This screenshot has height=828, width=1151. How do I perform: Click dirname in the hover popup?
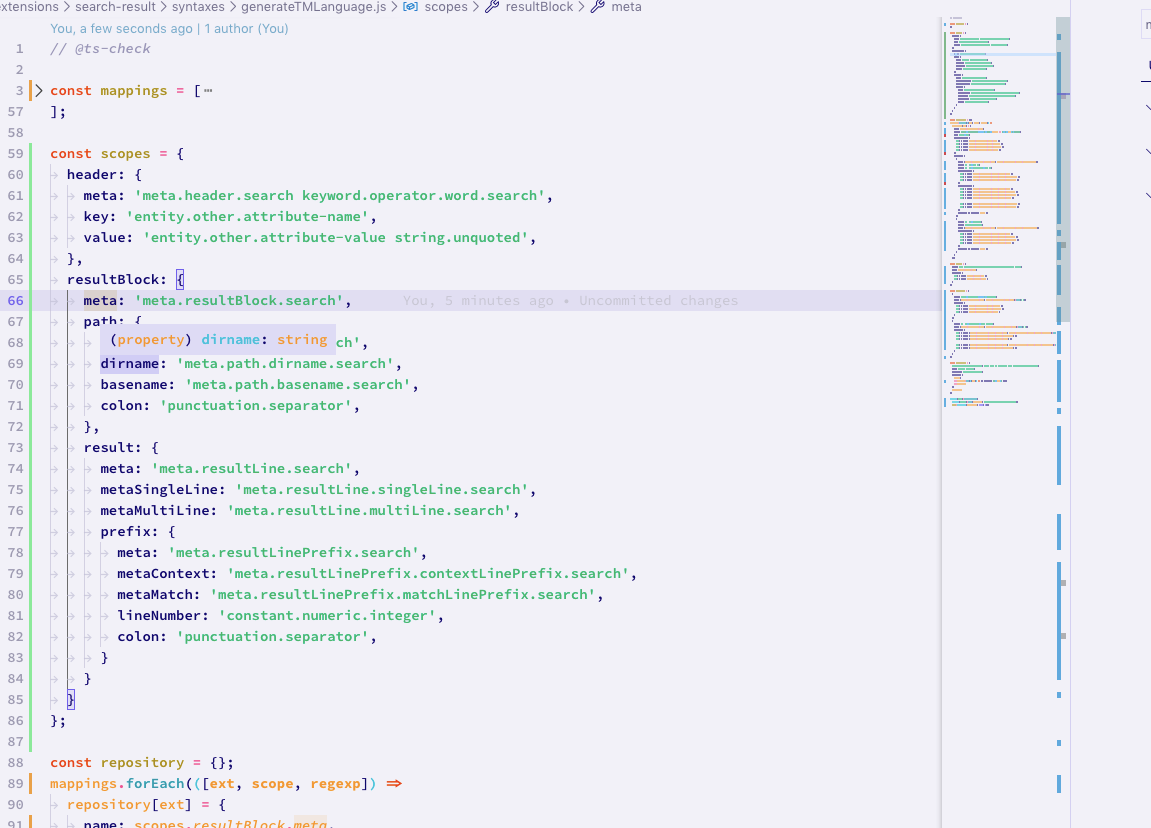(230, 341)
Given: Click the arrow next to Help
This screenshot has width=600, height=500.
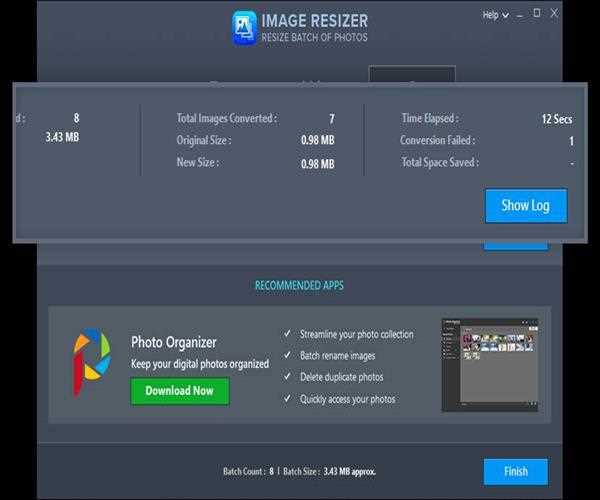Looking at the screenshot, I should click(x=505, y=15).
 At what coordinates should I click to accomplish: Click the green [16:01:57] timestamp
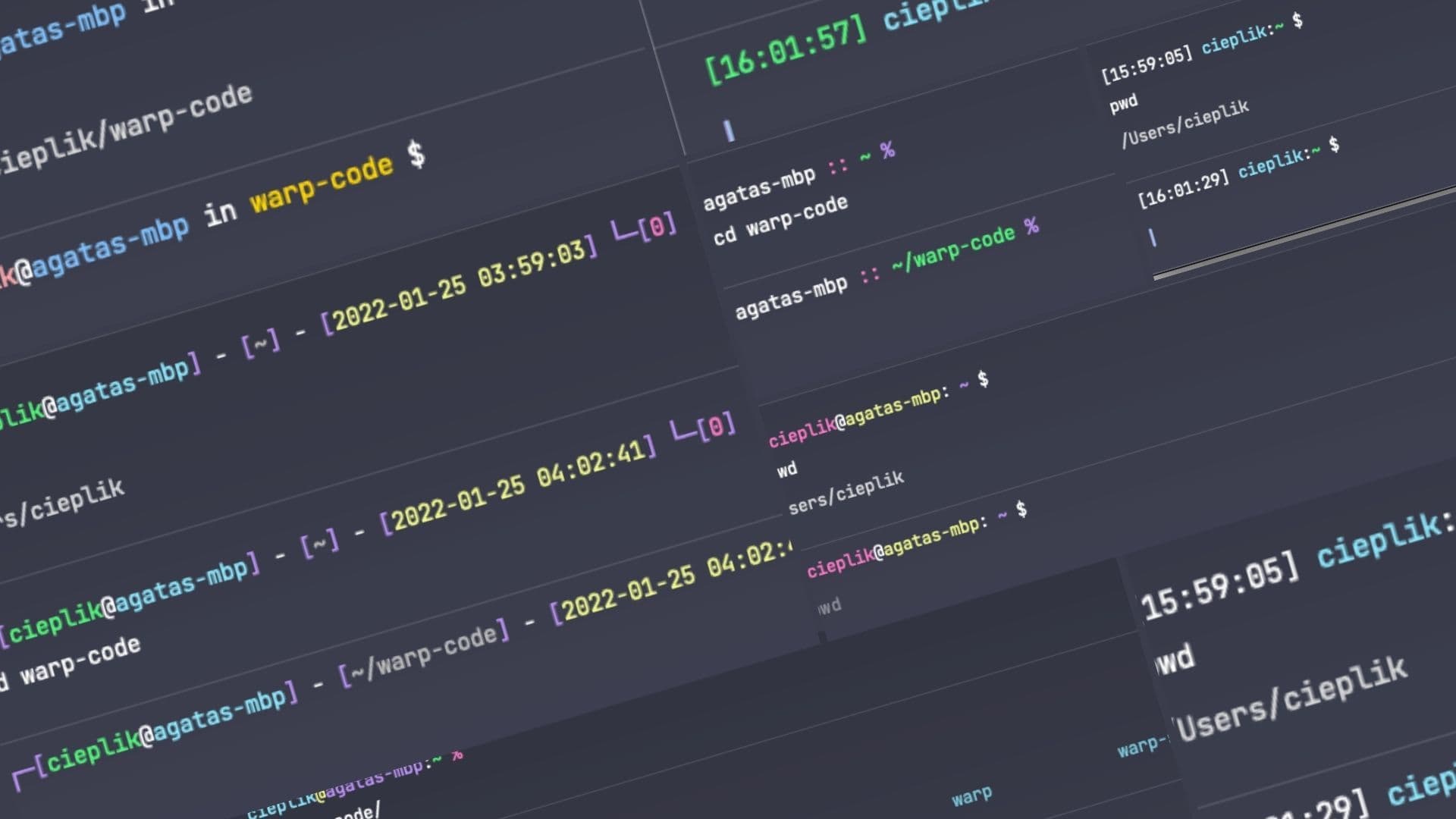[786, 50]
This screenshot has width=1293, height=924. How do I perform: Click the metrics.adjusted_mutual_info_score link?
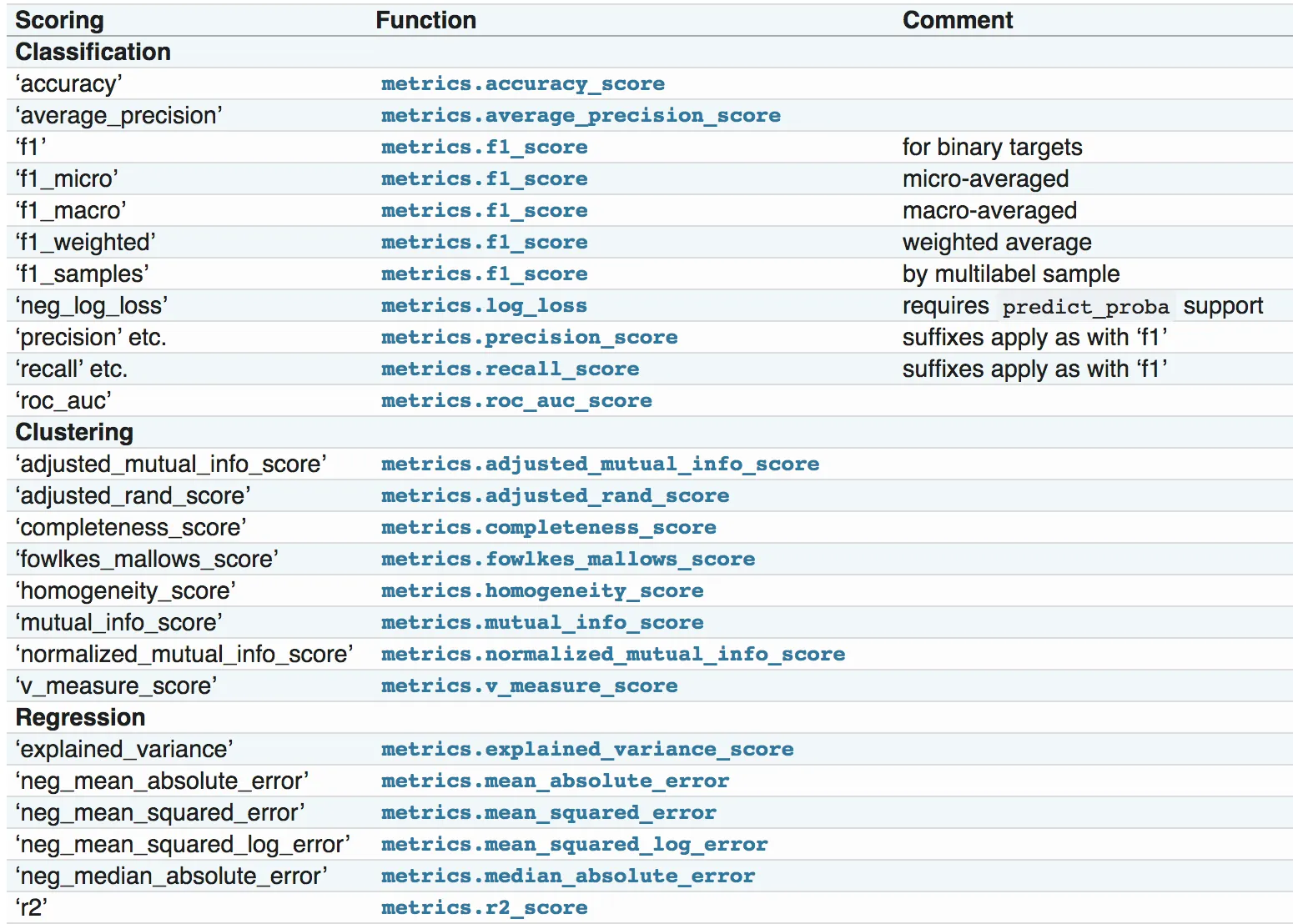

Set task: Reproduce the listing above word for word, omitting the pictures.

Solution for this task:
This screenshot has height=828, width=1151. How do I perform: Click dirname in the hover popup?
(230, 341)
Given: Click the arrow next to Help
This screenshot has width=600, height=500.
Looking at the screenshot, I should click(x=505, y=15).
 At what coordinates should I click to accomplish: Click the green [16:01:57] timestamp
[786, 50]
This screenshot has width=1293, height=924. How do I perform: Click the metrics.adjusted_mutual_info_score link?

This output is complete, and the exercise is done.